Em junho de 1944, conta João Candido, Portinari chega a Belo Horizonte para fazer a pintura mural do altar da igreja da Pampulha. “É o 'São Francisco se despojando das vestes', considerado por Israel Pedrosa a obra sacra mais importante do século 20, em termos mundiais. Nesse trabalho, é auxiliado por seu irmão Lói e pelos amigos Santa Rosa, Athos Bulcão e José Morais. No entanto, a maior parte da contribuição de Portinari para a igreja (fachada, púlpito, confessionário e batistério) tem a forma de painéis de azulejos, cuja feitura está a cargo de Paulo Rossi Osir, em São Paulo.”
Festança espiritual
Ainda para a Pampulha, acrescenta João Candido, Portinari recebe a encomenda para fazer uma via-sacra. “O literato Paulo Mendes Campos relembra a Belo Horizonte dessa época: '...a cidade mineira reçumava pastosos preconceitos contra artes e letras. A presença de Portinari e seus auxiliares, por isso mesmo, inaugurou uma festança espiritual em nossos corações de moços rebeldes, uma euforia mental que eu talvez não tenha sentido igual na vida.”

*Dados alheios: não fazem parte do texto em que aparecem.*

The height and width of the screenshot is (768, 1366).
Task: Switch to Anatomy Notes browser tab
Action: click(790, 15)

As referências a Minas são muitas. “Há uma que salta aos olhos, o painel 'Tiradentes', que se encontra no Memorial da América Latina, em São Paulo. Outra é 'Esquartejamento de Felipe dos Santos', primeiro herói nacional brasileiro, executado em Minas décadas antes de Tiradentes. Esta obra foi criadai para atender a encomenda de Niemeyer. Ela se destinava a decorar o Palácio da Alvorada, em Brasília. Há também os retratos que Portinari pintou de Juscelino Kubitschek e de sua família, o retrato de Carlos Drummond de Andrade”, detalha João Candido.

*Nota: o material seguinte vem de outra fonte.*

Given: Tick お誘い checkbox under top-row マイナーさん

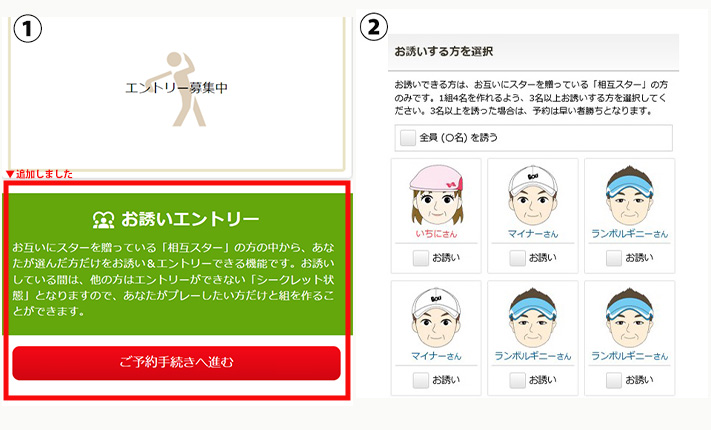Looking at the screenshot, I should point(517,258).
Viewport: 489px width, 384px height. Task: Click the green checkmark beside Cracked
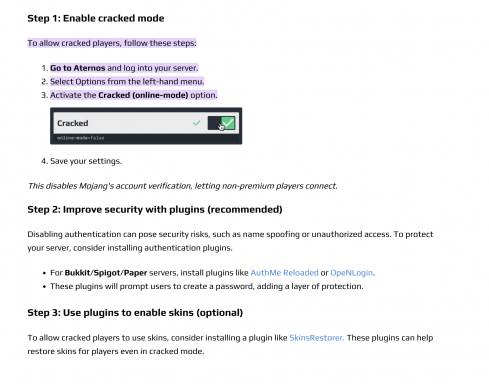[197, 123]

O pintor Candido Portinari morreu em 6 de fevereiro de 1962, vítima de intoxicação causada por tintas. Na última década de vida, criou para a sede da ONU os painéis “Guerra e paz”. Para João Candido, a esta obra é o trabalho maior da vida do pai. “O mais universal, o mais profundo, também, em seu majestoso diálogo entre o trágico e o lírico, entre a fúria e a ternura, entre o drama e a poesia”, conclui.